Q6_K (high-quality 6-bit):

struct block_q6_K {              // 210 bytes total
    uint8_t ql[128];             // 128 bytes: lower 4 bits of 6-bit quants
    uint8_t qh[64];              //  64 bytes: upper 2 bits of 6-bit quants
    int8_t scales[16];           //  16 bytes: signed 8-bit sub-block scales
    half d;                      //   2 bytes: super-block scale
};                               // bpw = 210*8/256 = 6.5625

MLX Formats: Group Quantization

MLX uses a simpler group quantization scheme. Weights are divided into groups (typically 64 elements), and each group has an FP16 scale and FP16 bias (zero-point). The packed weight buffer layout is:

[packed_weights | scales | biases]

The MLXParams.weight_bytes field gives the byte offset where scales begin. Biases follow immediately.

Format	Internal Code	Group Size	Bits	bpw	Dequant Formula
MLX Q3	99	64	3	~3.5	`value = scale * (packed_3bit_int) + bias`
MLX Q4	100	64	4	~4.5	`value = scale * (packed_4bit_int) + bias`
MLX Q6	102	64	6	~6.5	`value = scale * (packed_6bit_int) + bias`
MLX Q8	101	64	8	~8.5	`value = scale * (packed_8bit_int) + bias`

Notes on bpw for MLX: The effective bpw includes the overhead of the FP16 scale and bias per group. For group_size=64 with 4-bit values: (64 * 4 + 16 + 16) / 64 = 4.5 bpw. The exact overhead is 32 / group_size bits per weight for the scale+bias pair.

MLX Packing Details

MLX Q4: Each uint32 holds 8 x 4-bit values. The low 4 bits are element 0, bits 4-7 are element 1, and so on. The group_size determines how many packed uint32s share a single scale/bias pair: for group_size=64, that is 8 uint32s per group.

MLX Q3: Packing is more complex. Three bits per value means values do not align neatly to byte boundaries. MLX packs 32 x 3-bit values into 3 uint32s (96 bits for 32 values). The remaining 32 values in a 64-element group use another 3 uint32s.
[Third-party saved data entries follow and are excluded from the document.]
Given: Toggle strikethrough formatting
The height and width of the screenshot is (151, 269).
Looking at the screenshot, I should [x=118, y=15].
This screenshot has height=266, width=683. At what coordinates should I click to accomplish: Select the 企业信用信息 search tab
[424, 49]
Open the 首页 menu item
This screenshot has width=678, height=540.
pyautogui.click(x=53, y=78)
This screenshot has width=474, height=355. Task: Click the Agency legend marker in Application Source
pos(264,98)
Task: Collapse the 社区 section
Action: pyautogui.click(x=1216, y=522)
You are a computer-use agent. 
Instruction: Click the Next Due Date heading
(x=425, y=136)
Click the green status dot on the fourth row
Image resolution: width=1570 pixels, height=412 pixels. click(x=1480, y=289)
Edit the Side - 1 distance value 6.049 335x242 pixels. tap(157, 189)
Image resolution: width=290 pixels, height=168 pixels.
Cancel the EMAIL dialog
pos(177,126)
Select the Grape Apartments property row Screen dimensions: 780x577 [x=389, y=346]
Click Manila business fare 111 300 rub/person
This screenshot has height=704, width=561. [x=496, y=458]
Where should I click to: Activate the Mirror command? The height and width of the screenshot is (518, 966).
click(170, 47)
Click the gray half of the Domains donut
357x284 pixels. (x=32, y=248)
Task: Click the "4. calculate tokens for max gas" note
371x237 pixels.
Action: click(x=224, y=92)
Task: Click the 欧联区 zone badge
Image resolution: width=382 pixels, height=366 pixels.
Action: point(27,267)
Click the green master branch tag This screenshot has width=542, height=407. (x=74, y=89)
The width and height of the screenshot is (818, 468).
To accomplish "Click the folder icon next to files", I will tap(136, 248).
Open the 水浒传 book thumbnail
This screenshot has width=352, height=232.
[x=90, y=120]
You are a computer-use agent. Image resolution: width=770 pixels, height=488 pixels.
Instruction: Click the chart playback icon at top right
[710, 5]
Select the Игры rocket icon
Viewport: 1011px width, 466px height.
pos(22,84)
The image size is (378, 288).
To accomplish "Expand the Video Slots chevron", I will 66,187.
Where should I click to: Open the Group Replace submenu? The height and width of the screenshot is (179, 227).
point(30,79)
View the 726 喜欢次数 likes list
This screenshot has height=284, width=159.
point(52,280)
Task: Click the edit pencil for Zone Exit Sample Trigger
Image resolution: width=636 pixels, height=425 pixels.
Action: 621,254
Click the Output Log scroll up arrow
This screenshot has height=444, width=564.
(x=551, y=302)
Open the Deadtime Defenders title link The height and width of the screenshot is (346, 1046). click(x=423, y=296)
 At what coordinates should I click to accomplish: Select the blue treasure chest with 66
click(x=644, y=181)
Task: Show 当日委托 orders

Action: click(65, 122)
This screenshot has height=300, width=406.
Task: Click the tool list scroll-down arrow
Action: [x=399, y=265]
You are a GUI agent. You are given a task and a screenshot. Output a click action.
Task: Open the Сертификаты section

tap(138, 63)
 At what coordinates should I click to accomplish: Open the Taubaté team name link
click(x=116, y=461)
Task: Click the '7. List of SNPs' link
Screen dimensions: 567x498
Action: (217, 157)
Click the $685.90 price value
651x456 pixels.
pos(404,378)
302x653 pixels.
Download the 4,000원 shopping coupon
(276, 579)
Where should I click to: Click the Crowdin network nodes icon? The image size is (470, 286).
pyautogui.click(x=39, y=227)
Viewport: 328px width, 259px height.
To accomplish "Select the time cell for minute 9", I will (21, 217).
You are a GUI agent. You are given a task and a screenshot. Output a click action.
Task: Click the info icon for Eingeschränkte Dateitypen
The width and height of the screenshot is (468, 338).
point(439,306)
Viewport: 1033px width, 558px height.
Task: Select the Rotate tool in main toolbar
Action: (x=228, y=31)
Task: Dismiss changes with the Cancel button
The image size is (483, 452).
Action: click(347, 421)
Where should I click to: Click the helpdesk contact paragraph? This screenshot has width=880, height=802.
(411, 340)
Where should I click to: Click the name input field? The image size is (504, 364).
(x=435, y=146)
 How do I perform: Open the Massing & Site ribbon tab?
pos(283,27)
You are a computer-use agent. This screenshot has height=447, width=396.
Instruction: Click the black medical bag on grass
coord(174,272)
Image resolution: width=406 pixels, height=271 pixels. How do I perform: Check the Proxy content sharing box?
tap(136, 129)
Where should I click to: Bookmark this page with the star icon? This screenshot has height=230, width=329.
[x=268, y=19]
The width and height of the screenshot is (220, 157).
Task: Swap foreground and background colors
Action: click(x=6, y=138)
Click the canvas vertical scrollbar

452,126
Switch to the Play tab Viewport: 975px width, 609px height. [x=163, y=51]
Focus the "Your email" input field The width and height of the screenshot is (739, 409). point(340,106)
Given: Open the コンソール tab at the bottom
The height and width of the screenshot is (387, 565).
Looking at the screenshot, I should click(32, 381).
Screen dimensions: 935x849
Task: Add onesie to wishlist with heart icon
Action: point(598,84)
MLX Q8: The simplest MLX format. Each byte holds one 8-bit quantized value. Dequantization is a simple multiply-add: value = scale * q[i] + bias.

Internal Dtype Codes

Akunu uses uint32_t dtype codes internally. GGUF dtypes 0-30 map directly to the GGUF specification. MLX formats use synthetic codes 99-102 that are assigned during weight loading by MLXWeightStore. The full mapping in dtype_descriptor.h:

Code	Format	Origin
0	F32	GGUF
1	F16	GGUF
2	Q4_0	GGUF
3	Q4_1	GGUF
6	Q5_0	GGUF
8	Q8_0	GGUF
10	Q2_K	GGUF
11	Q3_K	GGUF
12	Q4_K	GGUF
13	Q5_K	GGUF
14	Q6_K	GGUF
30	BF16	GGUF
31	BF16 (native)	GGUF, M4+ only
99	MLX Q3	MLX SafeTensors
100	MLX Q4	MLX SafeTensors
101	MLX Q8	MLX SafeTensors
102	MLX Q6	MLX SafeTensors

Note that codes 4-5, 7, 9, 15-29 are defined in the GGUF specification (for types like Q5_1, Q8_1, IQ2_XXS, etc.) but are not currently supported by akunu’s Metal kernels. If you attempt to load a GGUF file using an unsupported dtype, the dtype_lookup() function falls back to the F16 descriptor, which will produce incorrect results. Check the dtype before loading.

Kernel Support Matrix

Not every format has every kernel variant. This table shows which Metal kernel types are available for each supported dtype:

Format	GEMV	GEMV Wide	GEMM	GEMM Small	Embedding	Fused SiLU
F16	yes	yes	yes	yes	yes (generic)	no
Q4_0	yes	yes	yes	yes	yes	yes
Q4_1	yes	yes	yes	yes	yes	no
Q5_0	yes	yes	yes	yes	no	no
Q8_0	yes	yes	yes	yes	yes	no
Q2_K	yes	no	yes	yes	no	no
Q3_K	yes	no	yes	yes	no	no
Q4_K	yes	yes	yes	yes	yes	no
Q5_K	yes	no	yes	yes	no	no
Q6_K	yes	no	yes	yes	yes	no
BF16	yes	no	yes	yes	yes	no
MLX Q3	yes	no	yes	yes	yes	yes
MLX Q4	yes	yes	yes	yes	yes	yes
MLX Q6	yes	no	yes	yes	yes	yes
MLX Q8	yes	yes	yes	yes	yes	yes

Key observations:

GEMV Wide kernels exist only for formats with wide enough adoption to justify the implementation effort. Q4_0 and Q4_K are the most common GGUF formats; MLX Q4 and Q8 are the most common MLX formats.
Fused SiLU kernels exist for Q4_0 and all MLX formats. These fuse the gate+up GEMV with the SiLU activation to eliminate an intermediate buffer write. Other GGUF K-quant formats do not have fused SiLU variants.
Embedding kernels that dequantize on the fly exist for the most common formats. Formats without a specialized embedding kernel use the generic F16 embedding lookup, which requires the embedding weights to be stored in FP16 (or converted during loading).

Model Size Estimation

To estimate the file size of a model in a given format:

file_size_bytes = n_parameters * bpw / 8 + metadata_overhead

The metadata overhead (GGUF header, tensor info, tokenizer data) is typically 1-10 MB for GGUF files, negligible for large models.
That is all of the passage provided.